Lindsay Stern, author of the new novella, Town of Shadows, talks to BOMB’s 2012 Poetry Contest Finalist, Laura Goode, about childhood fears, eavesdropping, and the color of her voice.
In 2008, a writing student of mine named Lindsay Stern emailed me to set up a meeting to “talk about poems and college apps.” Lindsay was 17, and had recently finished her junior year of high school. In preparation for the meeting, she sent me a handful of poems.

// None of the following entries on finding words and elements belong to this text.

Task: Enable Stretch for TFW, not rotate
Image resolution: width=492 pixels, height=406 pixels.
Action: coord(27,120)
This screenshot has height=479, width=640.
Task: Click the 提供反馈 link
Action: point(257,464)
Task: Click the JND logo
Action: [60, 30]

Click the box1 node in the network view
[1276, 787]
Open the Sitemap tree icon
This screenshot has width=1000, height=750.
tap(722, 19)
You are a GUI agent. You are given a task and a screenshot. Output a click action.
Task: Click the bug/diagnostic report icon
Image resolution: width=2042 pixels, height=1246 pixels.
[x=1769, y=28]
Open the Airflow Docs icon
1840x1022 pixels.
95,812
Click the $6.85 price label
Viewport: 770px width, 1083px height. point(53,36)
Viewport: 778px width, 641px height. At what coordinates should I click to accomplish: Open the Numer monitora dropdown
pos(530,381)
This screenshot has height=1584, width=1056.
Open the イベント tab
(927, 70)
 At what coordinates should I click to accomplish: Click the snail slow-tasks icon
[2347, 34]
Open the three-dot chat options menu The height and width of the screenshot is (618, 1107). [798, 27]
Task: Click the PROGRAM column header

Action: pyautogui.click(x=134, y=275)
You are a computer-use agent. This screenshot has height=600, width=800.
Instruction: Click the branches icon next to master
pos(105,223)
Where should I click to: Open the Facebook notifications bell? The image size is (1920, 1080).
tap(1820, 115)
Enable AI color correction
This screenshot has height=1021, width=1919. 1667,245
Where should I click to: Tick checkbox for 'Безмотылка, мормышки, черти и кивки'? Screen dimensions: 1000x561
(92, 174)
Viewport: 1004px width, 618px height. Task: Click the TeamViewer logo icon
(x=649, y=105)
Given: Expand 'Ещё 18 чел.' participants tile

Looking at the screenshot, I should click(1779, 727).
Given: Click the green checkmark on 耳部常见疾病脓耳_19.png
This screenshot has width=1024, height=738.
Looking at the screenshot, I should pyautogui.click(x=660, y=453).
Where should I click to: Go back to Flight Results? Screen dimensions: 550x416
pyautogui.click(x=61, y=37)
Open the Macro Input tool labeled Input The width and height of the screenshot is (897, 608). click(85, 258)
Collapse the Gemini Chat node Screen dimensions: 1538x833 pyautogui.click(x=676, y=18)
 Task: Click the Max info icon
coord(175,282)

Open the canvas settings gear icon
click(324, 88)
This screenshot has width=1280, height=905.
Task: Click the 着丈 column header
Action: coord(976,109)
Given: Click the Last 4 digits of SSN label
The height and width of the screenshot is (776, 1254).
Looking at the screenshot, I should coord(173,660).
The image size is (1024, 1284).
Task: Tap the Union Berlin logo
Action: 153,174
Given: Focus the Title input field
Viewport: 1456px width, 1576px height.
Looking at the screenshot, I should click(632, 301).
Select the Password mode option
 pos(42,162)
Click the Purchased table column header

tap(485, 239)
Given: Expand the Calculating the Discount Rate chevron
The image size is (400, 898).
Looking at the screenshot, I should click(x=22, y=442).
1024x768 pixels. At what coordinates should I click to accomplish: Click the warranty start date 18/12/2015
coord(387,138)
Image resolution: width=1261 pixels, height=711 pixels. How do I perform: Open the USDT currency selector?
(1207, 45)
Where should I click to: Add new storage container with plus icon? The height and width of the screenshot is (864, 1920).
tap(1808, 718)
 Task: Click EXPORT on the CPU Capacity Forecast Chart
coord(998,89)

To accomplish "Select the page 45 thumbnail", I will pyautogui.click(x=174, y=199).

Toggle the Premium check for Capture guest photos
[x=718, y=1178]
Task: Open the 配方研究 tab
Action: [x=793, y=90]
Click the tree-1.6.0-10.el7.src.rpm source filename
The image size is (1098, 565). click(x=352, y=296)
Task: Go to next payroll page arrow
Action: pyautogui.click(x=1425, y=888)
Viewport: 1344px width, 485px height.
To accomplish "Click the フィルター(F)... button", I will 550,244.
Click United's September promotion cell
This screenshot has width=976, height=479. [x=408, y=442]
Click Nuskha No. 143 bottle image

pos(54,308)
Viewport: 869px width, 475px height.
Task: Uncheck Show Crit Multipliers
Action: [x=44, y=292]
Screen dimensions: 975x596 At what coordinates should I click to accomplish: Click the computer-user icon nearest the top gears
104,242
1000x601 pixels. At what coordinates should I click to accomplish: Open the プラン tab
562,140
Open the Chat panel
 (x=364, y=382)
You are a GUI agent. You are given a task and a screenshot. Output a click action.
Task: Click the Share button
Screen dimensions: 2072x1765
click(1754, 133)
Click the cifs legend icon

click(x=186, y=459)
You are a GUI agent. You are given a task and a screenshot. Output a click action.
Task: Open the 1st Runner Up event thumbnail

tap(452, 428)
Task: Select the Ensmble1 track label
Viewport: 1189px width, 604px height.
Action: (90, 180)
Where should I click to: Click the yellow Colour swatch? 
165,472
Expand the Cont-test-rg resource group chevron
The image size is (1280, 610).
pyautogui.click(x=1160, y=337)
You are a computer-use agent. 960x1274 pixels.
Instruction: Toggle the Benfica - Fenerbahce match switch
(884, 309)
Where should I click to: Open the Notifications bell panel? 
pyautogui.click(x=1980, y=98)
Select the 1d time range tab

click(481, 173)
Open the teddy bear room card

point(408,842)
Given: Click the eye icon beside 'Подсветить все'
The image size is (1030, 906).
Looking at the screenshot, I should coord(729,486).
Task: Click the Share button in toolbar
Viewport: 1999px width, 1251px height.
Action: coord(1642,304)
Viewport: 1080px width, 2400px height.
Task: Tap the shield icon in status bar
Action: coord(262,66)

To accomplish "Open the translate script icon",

One of the poems, “The Rug Doctor” began arrestingly:
Pierre keeps his autobiography under the sink. It reads:
Pierre
January: Birth.
February: Childhood.
March: Pierre is a boy of ambitions.
April: Pierre makes his living extracting salt from seawater.
May: Wedding.
June: Pierre and Selma buy a house with daffodil wallpaper.
July: A chandelier falls on Pierre.
August: Pierre recovers.
September: Pierre learns to play the flute.
October: For Halloween, Pierre is a frayed hem.
November: [unwritten]
December: Pierre becomes a rug doctor.
I remember sitting back from the poem in a kind of awestruck stupor, my thoughts drifting back to the humiliating drops of latrine-sweat that I called poems in my own college applications. My response to the remarkable work now before me came in the form of her calendar:
January: Lindsay Stern sent me six poems, but they’re not really poems.
February: I don’t know what to call these, but I like them.
March: These whatever-the-hell-they-ares are fucking great.
April: A teenager wrote these?! Christ.
May: This Lindsay Stern is really something. Does she know how good she is? I have to tell her how good she is. Dear Lindsay Stern, you are so, so good.
June: Has anyone seen the top of my head?